The end of an era as Merrydown stops the cider presses

Related tags Brand management

British drinks group Merrydown has come a long way since its
restructuring in 1998, in particular moving steadily into the adult
soft drink brand with its highly successful Shloer brand in a bid
to offset dwindling cider revenues. That process was continued last
week when the company finally decided to stop making cider at its
plant in Horam, bringing an end to nearly 60 years of production.

Merrydown, like its larger cider rival Bulmer, was badly hit by dwindling cider sales in the 1990s, coinciding, somewhat ironically, with the alcopop craze which Merrydown started with the launch of the Two Dogs brand. Repeated efforts to revitalise the cider market - in Bulmer's case both at home and abroad - ended in failure, and the Bulmer family was finally forced to sell the group to Scottish & Newcastle back in April 2003.

Merrydown, however, took a different route, bringing in a new management team, revamping its finances and taking the visionary decision to elevate one of its minor brands, Shloer, over its then core cider brands. While Merrydown's eponymous cider brands continued to struggle, despite a more up-market repositioning, Shloer went (and indeed still goes) from strength to strength, in turn prompting the latest decision to focus solely on brand marketing rather than production.

"After extensive evaluation of the options we have concluded that to make best use of the group's resources and progress our successful brand management strategy, we should close the manufacturing site at Horam,"​ the company said in a statement last week.

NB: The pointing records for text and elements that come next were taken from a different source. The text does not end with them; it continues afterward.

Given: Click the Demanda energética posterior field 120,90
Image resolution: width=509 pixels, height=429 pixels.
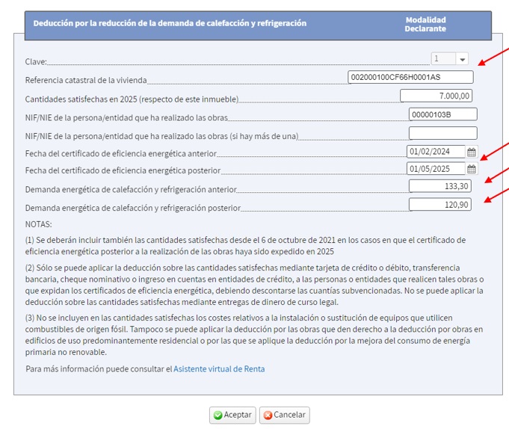Looking at the screenshot, I should [440, 204].
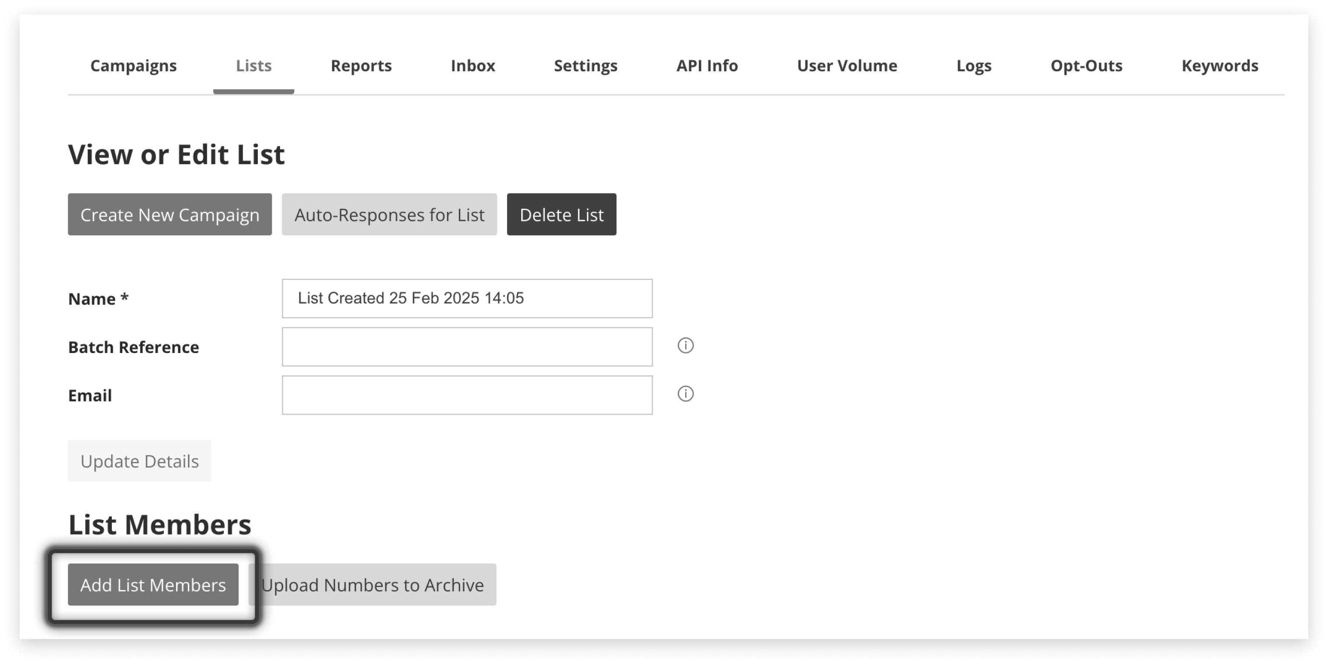This screenshot has height=664, width=1328.
Task: Switch to the Logs tab
Action: click(x=973, y=66)
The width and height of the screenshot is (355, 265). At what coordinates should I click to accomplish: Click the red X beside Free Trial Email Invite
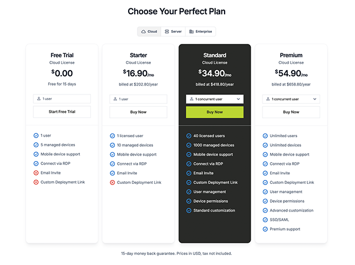(36, 173)
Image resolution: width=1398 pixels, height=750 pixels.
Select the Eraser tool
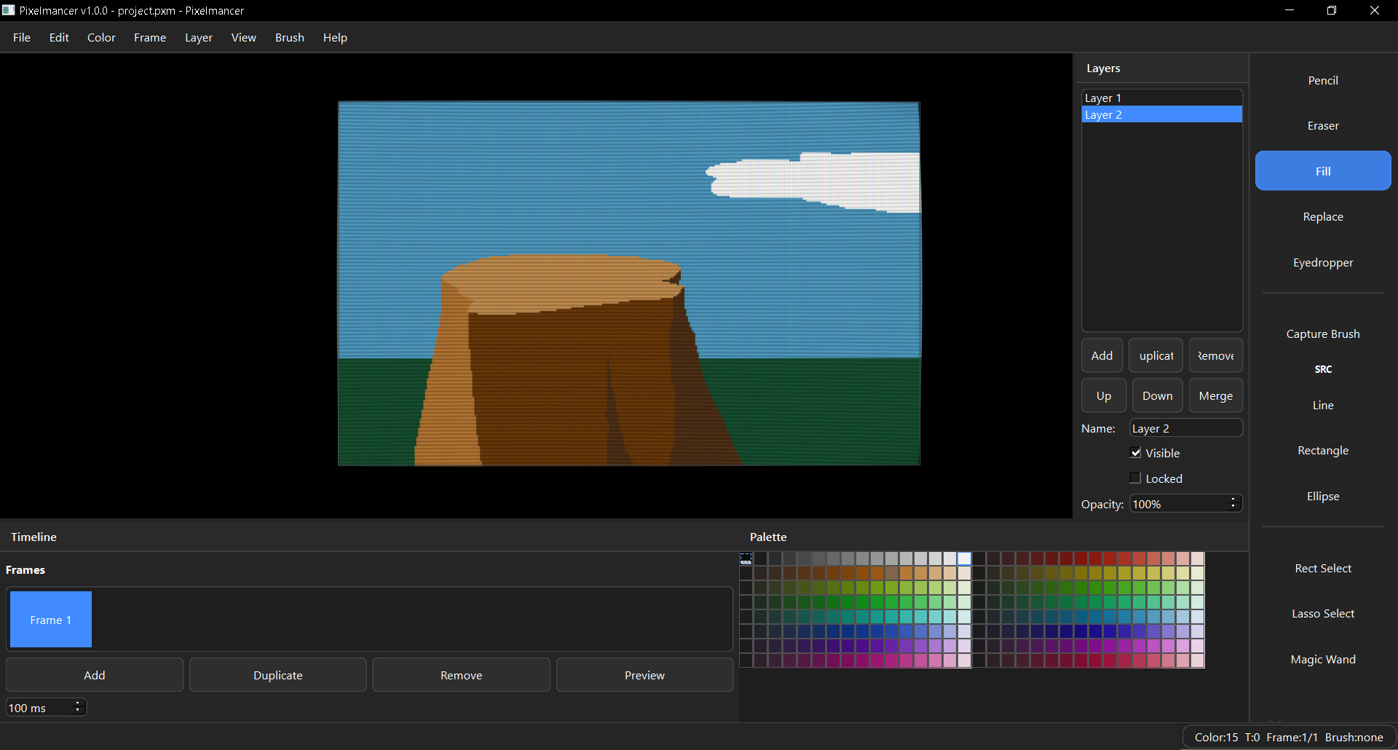coord(1322,126)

The closure will mean the loss of around 35 jobs and the transfer of production (of both Shloer and Merrydown) to contract manufacturers.

The closure will cost the company some £2.5 million, but this is likely to be more than offset by the proceeds of the sale of the Merrydown production site, located between Eastbourne and Tunbridge Wells in what is otherwise a decidedly rural part of south east England.

"Given Merrydown's history in Horam this is a painful decision which has not been taken lightly but, in the final analysis, we believe this is the best use of assets and concentrates our resources on the strategy of managing our brands,"​ said Nigel Freer, Merrydown's chief executive.The company said that the move would lead to long-term gains in profitability, as it would mean greater production capacity - important for a company with such big plans for the Shloer brand, which already runs to several variants - and improved efficiencies.

The brand management strategy has certainly been shown to work, with Shloer sales ahead 30 per cent in the year to 31 March at £13.9 million and even cider sales improving thanks to a 10 per cent gain from the premium Vintage brand, its "best performance in years"​, according to Freer.

Most of the cash generated by the sale of the Horam plant will be returned to shareholders, the company said, but some of the proceeds will also be used to continue the good work in packaging design, marketing and product development which have helped the company to such a miraculous turnaround in the last six years.